I love my timber tongs! I wish I got the 12" though. In part due to the price, I went with 2x 8" ones. For longer cuts that are green in heavy woods like black locust, 8" is about all this skinny guy can handle in each arm anyhow! (especially when I buck to 3x length for re cutting in my tripple sawbuck later). 

You hit on most of the points I like about em. Dont have to bend over as far. Dont have to get gloves or hands wet on wet wood. In addition I'd add that they provide a nice handle for glove free operation - nice to get those hot sweaty gloves off and still haul wood back to the trailer. Also keeps the poison ivy off the forearms!


----------



## Thistle (Mar 14, 2012)

Those tongs look great. Saves on bending all that much.Back is giving me occasional fits over the past few weeks/months,consequences of serious injury in 2000 & getting older.Gonna get one of each size before long.


----------



## Backwoods Savage (Mar 16, 2012)

Sisu said:


> Thanks Dennis! I use them occasionally for producing firewood, but they are really useful some other projects I have on the go. I am currently building a small (480 square foot) hexagonal log cabin.


 
Sisu, please keep us posted on the cabin project. I've considered doing the same thing.


----------



## Battenkiller (Mar 16, 2012)

LLigetfa said:


> For really big/long logs, I'd like to have a logging arch but not at the price Baileys demands.
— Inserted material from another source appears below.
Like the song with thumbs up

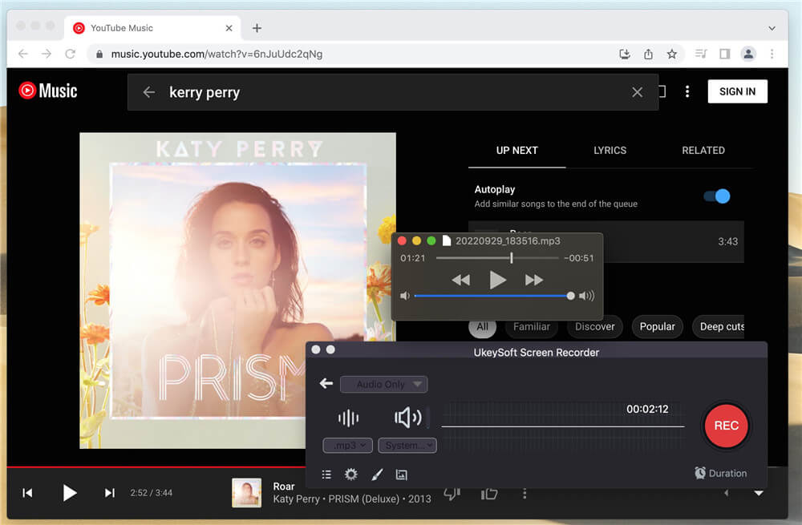pyautogui.click(x=489, y=493)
LL, I made my own copy of the LogRite arch right down to the blue paint.  it came out real nice, and cost about $60 for the steel (I had some used wheels on hand and got a set of HD lifting tongs for under $100).  Easy project if you have a small MIG welder, but I'll bet there's dozens of guys near you who would fab the frame for a few extra bucks over the price of the steel.  I can provide the plans and a cut list if you want  Doing it myself saved me about $800.  
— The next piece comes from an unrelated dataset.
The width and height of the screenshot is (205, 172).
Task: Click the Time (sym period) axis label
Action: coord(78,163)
I use it all the time.  You can move other long, heavy items with it as well by using chain instead of the tongs.  I may have to move a 600 pound I-beam into my walkout basement and onto my hydraulic lift table.  Pretty hard to use a crane on a finished house.


----------



## LLigetfa (Mar 16, 2012)

drfera said:


> I can provide the plans and a cut list if you want...


 Thanks, but no thanks for the offer.  First I need a tractor that can go off the beaten path.


----------



## BobUrban (Mar 18, 2012)

SISU - those are awesome and I can appreciate the work that goes into a project like that at the forge.  If I had your skill I would burn mine(and it would not produce many BTU's)

I have saved you photo of the tongs for when I get motivated to try making my own.  Are those hot riveted or bolted together?


----------



## Sisu (Mar 19, 2012)

Backwoods Savage said:


> Sisu, please keep us posted on the cabin project. I've considered doing the same thing.


It is coming along slowly, but surely.  I am only a weekend warrior; and get one day out of the weekend to work on it, if I am lucky.  On a roll, I can fit two logs in a day.  It is funny that the hexagon shape adds two more logs to each layer, which equals more time.  But it will be worth it in the end!  

I am constructing it first at my folk's place, since they have acreage closer to my house.  Once the general construction is finished, I will dismantle it and transport it in pieces to the family cottage.  There it will have its final resting spot as an outbuilding.  The original cottage is now getting small, as the families have grown.  

As more develops I will post the progression.


----------



## Sisu (Mar 19, 2012)

BobUrban said:


> SISU - those are awesome and I can appreciate the work that goes into a project like that at the forge.  If I had your skill I would burn mine(and it would not produce many BTU's)
> 
> I have saved you photo of the tongs for when I get motivated to try making my own.  Are those hot riveted or bolted together?



Thanks Bob!  I did it on a coal forge I made.  Take the time and make a set.  You will be surprised that it isn't too difficult.  It is hot riveted together, which is something I need more practice to do.


----------



## OhioBurner© (Mar 19, 2012)

Since I was in the woods this past weekend, and had the camera with me, decided to take a few quick pics showing the tongs in action FWIW. These are just the 8" ones but these logs here are larger, I think maybe ~12". If they are out of round  or something like that the tongs can still grabe the skinnier part. Also since I cut these to ~39" they are actually about all the more weight I can carry per arm anyhow. But for shorter pieces I wish I had the 12's.


----------



## BigV (Mar 24, 2012)

My father worked for the Railroad for over 40 years and we use to build lots of retaining wall using railroad ties. We used a set of tie tongs to lift and move the ties. I now own them and used them to move logs. It takes two people to use them, but they work well to lift logs onto the splitter.


----------